In an enormous criminal undertaking, a group of Eastern European hackers has spent a year exploiting known Windows NT vulnerabilities to steal customer data. More than a million credit cards have been taken and more than 40 sites have been victimized. The FBI has learned that the hackers have specifically targeted U.S. computer systems associated with e-commerce or e-banking.
More than 40 victims located in 20 states have been identified and notified in ongoing investigations. Once the hackers gain access, they download proprietary information, customer databases, and credit card information. The hackers subsequently contact the victim company through facsimile, email, or telephone. After notifying the company of the intrusion and theft of information, the hackers make a veiled extortion threat by offering Internet security services to patch the system against other hackers.

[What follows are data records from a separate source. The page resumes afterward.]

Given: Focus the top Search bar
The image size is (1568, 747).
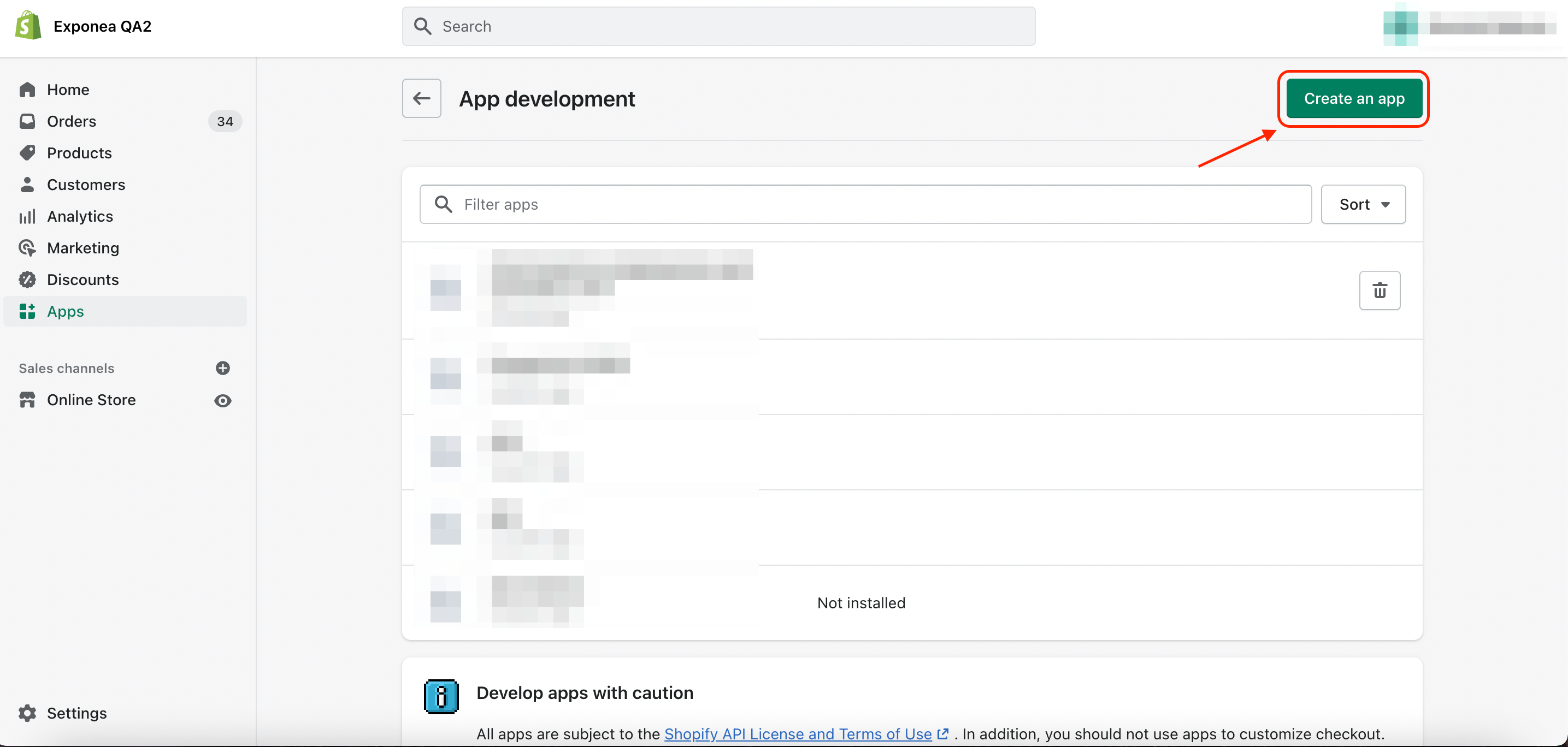Looking at the screenshot, I should pos(718,27).
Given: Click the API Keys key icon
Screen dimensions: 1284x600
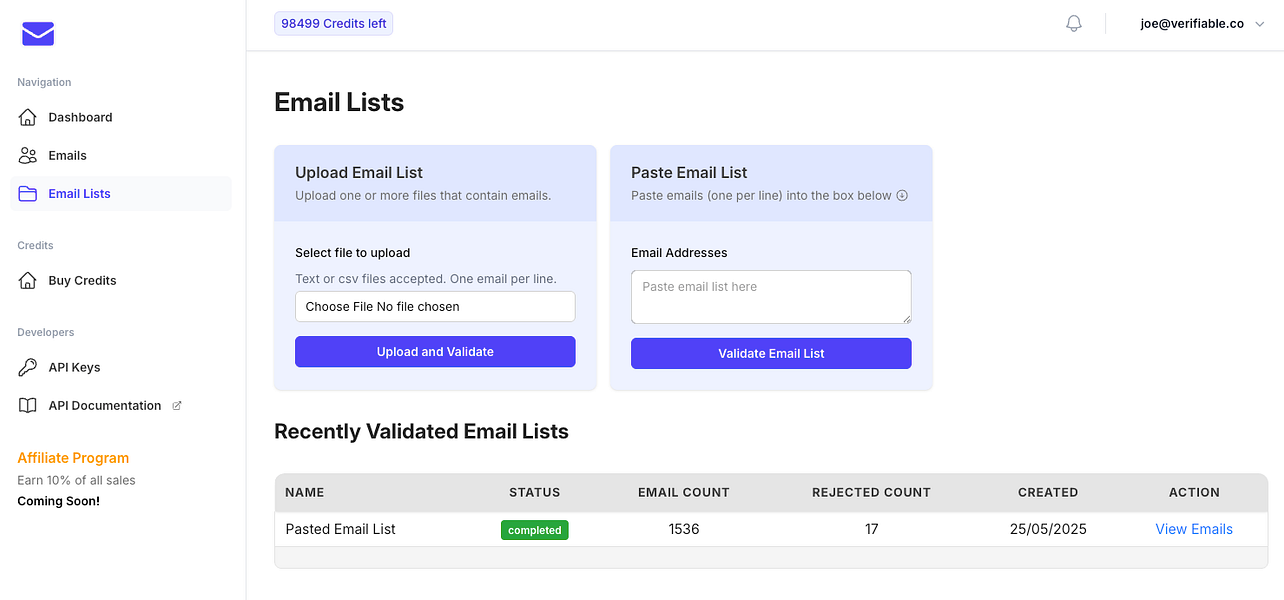Looking at the screenshot, I should (28, 368).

The National Infrastructure Protection Center (NIPC) has issued an updated Advisory 01-003 at www.nipc.gov regarding these vulnerabilities being exploited.
The following vulnerabilities have been previously reported:
Unauthorized Access to IIS Servers through Open Database Connectivity (ODBC) Data Access with Remote Data Service (RDS):
Systems Affected: Windows NT running IIS with RDS enabled.
Details: Microsoft Security Bulletin MS99-025, NIPC CyberNotes 99-22
SQL Query Abuse Vulnerability:
Affected Software Versions: Microsoft SQL Server Version 7.0 and Microsoft Data Engine (MSDE) 1.0
Details: Microsoft Security Bulletin MS00-14, NIPC CyberNotes 20-05
Registry Permissions Vulnerability:
Systems Affected: Windows NT 4.0 Workstation, Windows NT 4.0 Server
Details: Microsoft Security Bulletin MS00-008, NIPC CyberNotes 20-08 and 20-22
In addition to the above exploits, several filenames have been identified in connection with the intrusions, specific to Microsoft Windows NT systems. The presence of any of these files on your system should be reviewed carefully because they may indicate that your system has been compromised:
ntalert.exe
sysloged.exe
tapi.exe
20.exe
21.exe
25.exe
80.exe
139.exe
1433.exe
1520.exe
26405.exe
i.exe
In addition, system administrators may want to check for the unauthorized presence of any of the following executable files, which are often used as hacking tools:
lomscan.exe
mslom.exe
lsaprivs.exe
pwdump.exe
serv.exe
smmsniff.exe
Recipients of this Advisory are encouraged to report computer crime to the NIPC Watch and Warning Unit at (202) 323-3204/3205/3206. Incidents may also be reported online at www.nipc.gov/incident/cirr.htm.
Microsoft has patches available for all of these vulnerabilities.